Exercise goal: Exactly the lines below from the one with "The width and height of the screenshot is (716, 544)." up to and including the one with "The height and width of the screenshot is (358, 644)." make up the answer, with nothing else added.

****

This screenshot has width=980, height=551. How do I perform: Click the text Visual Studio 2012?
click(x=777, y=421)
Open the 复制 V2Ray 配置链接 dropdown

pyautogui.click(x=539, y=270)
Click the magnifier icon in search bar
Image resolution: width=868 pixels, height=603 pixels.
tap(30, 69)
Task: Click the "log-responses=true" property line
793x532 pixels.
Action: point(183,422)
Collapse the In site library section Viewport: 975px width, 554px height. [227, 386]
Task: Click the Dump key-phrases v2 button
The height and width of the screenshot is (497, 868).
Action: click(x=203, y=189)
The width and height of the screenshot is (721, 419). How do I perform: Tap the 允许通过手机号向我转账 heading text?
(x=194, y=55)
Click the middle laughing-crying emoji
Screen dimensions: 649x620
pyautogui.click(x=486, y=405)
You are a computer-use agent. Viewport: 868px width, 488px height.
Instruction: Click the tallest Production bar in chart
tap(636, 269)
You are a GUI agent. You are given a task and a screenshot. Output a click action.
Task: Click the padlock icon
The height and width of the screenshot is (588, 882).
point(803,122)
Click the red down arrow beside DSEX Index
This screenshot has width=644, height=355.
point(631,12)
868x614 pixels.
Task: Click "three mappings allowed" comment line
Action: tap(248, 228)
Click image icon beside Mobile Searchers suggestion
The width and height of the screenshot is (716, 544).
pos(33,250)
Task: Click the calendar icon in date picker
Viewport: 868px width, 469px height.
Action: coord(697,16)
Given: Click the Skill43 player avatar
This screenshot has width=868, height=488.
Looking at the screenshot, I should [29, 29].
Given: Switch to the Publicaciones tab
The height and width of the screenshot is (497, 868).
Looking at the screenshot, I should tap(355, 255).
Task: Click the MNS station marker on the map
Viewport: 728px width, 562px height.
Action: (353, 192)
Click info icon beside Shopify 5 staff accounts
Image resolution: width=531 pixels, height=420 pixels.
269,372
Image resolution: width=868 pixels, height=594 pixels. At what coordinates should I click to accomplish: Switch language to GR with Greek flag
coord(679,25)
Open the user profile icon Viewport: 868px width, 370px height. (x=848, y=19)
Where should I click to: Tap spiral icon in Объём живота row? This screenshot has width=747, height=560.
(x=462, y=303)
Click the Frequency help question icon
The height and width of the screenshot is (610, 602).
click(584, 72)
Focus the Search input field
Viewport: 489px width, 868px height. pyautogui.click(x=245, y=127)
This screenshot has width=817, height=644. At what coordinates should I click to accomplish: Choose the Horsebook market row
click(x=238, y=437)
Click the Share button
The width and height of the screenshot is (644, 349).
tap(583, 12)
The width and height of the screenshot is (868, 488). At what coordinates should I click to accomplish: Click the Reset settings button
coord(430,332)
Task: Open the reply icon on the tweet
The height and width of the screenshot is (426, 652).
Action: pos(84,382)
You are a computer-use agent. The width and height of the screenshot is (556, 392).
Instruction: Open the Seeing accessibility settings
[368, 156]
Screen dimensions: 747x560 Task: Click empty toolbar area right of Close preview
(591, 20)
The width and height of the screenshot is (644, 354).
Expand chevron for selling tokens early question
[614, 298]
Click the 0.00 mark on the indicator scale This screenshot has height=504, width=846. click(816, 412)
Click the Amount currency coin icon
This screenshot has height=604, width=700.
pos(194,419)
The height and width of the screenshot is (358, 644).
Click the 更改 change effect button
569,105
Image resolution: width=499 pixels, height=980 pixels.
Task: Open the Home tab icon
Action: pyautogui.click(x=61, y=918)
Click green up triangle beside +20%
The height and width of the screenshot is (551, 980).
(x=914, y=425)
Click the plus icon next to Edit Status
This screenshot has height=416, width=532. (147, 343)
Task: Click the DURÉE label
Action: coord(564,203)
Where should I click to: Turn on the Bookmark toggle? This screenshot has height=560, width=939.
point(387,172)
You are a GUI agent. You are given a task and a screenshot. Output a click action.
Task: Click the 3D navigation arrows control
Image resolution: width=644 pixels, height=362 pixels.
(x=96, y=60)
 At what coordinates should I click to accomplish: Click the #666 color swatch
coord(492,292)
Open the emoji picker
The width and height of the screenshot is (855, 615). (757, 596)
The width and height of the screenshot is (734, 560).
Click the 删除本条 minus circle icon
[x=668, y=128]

****

Output below:
The width and height of the screenshot is (716, 544).
pos(33,250)
Task: Click the calendar icon in date picker
Viewport: 868px width, 469px height.
Action: coord(697,16)
Given: Click the Skill43 player avatar
This screenshot has width=868, height=488.
Looking at the screenshot, I should [29, 29].
Given: Switch to the Publicaciones tab
The height and width of the screenshot is (497, 868).
Looking at the screenshot, I should tap(355, 255).
Task: Click the MNS station marker on the map
Viewport: 728px width, 562px height.
Action: (353, 192)
Click info icon beside Shopify 5 staff accounts
Image resolution: width=531 pixels, height=420 pixels.
269,372
Image resolution: width=868 pixels, height=594 pixels. At what coordinates should I click to accomplish: Switch language to GR with Greek flag
coord(679,25)
Open the user profile icon Viewport: 868px width, 370px height. (x=848, y=19)
Where should I click to: Tap spiral icon in Объём живота row? This screenshot has width=747, height=560.
(x=462, y=303)
Click the Frequency help question icon
The height and width of the screenshot is (610, 602).
click(584, 72)
Focus the Search input field
Viewport: 489px width, 868px height. pyautogui.click(x=245, y=127)
This screenshot has width=817, height=644. At what coordinates should I click to accomplish: Choose the Horsebook market row
click(x=238, y=437)
Click the Share button
The width and height of the screenshot is (644, 349).
tap(583, 12)
The width and height of the screenshot is (868, 488). At what coordinates should I click to accomplish: Click the Reset settings button
coord(430,332)
Task: Open the reply icon on the tweet
The height and width of the screenshot is (426, 652).
Action: pos(84,382)
You are a computer-use agent. The width and height of the screenshot is (556, 392).
Instruction: Open the Seeing accessibility settings
[368, 156]
Screen dimensions: 747x560 Task: Click empty toolbar area right of Close preview
(591, 20)
The width and height of the screenshot is (644, 354).
Expand chevron for selling tokens early question
[614, 298]
Click the 0.00 mark on the indicator scale This screenshot has height=504, width=846. click(816, 412)
Click the Amount currency coin icon
This screenshot has height=604, width=700.
pos(194,419)
The height and width of the screenshot is (358, 644).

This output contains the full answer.